The central tension arises from the stark contrast between the vibrant, living memory and the subsequent dream. The narrator’s “young love” is presented as a tangible, present figure, but the dream introduces a chilling shift. His “dead love” appears, moving with an uncanny silence, her feet making “no din.” This spectral visitation directly confronts the earlier promise of a wedding day, transforming it from a future certainty into a ghostly echo.
The most striking craft element is the repetition of the phrase “It will not be long love / Till our wedding day.” In the first instance, it’s a declaration of impending joy, spoken by the living beloved. In the dream, it’s uttered by the dead, lending the words a profound and sorrowful irony. The imagery of the swan’s effortless glide is mirrored in the dead lover’s silent, almost weightless movement, suggesting a transition not just from life to death, but from the earthly realm to something more spectral and permanent.

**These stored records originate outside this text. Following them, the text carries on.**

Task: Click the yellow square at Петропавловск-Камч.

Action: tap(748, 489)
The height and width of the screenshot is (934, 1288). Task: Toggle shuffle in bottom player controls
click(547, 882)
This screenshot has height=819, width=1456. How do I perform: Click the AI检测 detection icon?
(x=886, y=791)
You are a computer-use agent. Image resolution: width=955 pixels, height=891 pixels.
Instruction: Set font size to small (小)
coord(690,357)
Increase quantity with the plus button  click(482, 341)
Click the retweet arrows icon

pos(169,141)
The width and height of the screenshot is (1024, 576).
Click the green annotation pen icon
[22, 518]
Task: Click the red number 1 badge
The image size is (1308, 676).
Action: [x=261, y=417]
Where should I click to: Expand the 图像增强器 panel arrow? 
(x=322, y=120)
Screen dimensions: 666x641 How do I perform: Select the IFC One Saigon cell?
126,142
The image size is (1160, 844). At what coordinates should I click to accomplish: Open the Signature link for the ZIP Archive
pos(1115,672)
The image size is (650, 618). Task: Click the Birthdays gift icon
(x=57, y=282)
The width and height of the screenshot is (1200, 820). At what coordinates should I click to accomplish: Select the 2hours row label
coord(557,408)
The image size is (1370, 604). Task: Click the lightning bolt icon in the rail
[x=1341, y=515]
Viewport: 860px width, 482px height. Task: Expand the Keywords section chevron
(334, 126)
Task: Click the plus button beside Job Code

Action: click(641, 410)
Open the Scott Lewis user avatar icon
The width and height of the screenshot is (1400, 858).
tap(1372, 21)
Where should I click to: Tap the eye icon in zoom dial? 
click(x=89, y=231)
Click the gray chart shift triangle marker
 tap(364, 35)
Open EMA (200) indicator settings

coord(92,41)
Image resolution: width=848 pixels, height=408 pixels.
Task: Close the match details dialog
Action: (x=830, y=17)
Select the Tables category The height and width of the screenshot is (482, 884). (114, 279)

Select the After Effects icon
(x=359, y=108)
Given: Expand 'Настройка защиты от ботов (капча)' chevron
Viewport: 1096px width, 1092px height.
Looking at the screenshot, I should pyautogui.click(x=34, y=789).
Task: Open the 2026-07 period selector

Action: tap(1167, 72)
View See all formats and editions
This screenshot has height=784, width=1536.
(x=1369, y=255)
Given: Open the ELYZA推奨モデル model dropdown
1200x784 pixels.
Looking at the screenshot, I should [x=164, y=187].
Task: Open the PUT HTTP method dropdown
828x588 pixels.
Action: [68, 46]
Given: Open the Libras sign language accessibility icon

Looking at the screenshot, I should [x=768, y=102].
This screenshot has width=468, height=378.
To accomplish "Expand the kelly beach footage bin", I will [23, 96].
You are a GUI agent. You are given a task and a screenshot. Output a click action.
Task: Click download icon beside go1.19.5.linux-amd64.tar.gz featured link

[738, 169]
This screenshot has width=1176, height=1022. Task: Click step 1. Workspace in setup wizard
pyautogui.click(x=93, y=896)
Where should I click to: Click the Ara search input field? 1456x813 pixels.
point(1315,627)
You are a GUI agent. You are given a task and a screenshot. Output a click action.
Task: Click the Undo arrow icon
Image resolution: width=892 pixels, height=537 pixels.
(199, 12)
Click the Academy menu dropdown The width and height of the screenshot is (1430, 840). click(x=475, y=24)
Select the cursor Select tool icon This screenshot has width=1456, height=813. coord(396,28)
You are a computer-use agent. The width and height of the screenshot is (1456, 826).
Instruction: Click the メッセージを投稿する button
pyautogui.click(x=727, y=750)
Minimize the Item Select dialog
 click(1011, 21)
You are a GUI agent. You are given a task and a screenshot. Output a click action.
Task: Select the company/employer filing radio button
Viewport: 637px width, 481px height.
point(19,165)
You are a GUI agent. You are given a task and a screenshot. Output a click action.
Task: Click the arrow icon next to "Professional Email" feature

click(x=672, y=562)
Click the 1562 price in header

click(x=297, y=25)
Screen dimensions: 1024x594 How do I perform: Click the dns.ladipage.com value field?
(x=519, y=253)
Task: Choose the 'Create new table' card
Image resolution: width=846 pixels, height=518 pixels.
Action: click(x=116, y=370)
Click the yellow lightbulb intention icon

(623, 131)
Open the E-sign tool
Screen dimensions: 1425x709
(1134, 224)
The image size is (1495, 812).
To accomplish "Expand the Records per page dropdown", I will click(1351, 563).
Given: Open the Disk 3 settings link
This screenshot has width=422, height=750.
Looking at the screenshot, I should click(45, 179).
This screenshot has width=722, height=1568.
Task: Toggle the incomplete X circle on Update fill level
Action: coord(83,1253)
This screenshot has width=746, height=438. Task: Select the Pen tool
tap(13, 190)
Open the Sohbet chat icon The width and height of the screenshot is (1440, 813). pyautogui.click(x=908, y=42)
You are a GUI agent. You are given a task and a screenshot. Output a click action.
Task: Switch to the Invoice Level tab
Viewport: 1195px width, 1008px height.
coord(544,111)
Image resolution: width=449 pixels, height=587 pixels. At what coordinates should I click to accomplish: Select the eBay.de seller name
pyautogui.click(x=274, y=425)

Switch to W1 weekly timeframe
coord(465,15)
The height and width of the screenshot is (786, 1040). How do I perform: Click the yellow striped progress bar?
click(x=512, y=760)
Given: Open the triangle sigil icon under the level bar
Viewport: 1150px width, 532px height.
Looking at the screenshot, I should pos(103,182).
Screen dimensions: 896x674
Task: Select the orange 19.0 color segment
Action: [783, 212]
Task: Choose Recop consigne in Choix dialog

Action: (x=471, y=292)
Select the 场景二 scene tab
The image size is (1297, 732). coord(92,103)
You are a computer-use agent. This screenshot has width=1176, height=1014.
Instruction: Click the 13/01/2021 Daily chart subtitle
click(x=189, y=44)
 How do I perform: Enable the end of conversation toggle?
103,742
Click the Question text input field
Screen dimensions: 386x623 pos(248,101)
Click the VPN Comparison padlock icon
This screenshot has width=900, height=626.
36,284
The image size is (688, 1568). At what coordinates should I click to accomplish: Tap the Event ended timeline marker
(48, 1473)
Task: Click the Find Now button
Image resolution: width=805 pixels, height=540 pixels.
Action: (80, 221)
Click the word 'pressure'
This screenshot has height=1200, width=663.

This lyrical construction is effective because it masterfully builds and then subverts expectation. The initial verses establish a sweet, grounded romance, making the dream’s intrusion all the more potent. The quiet, almost imperceptible shift from a living promise to a dead echo creates a deep sense of melancholy and loss, highlighting the fragility of happiness and the haunting persistence of love beyond the grave.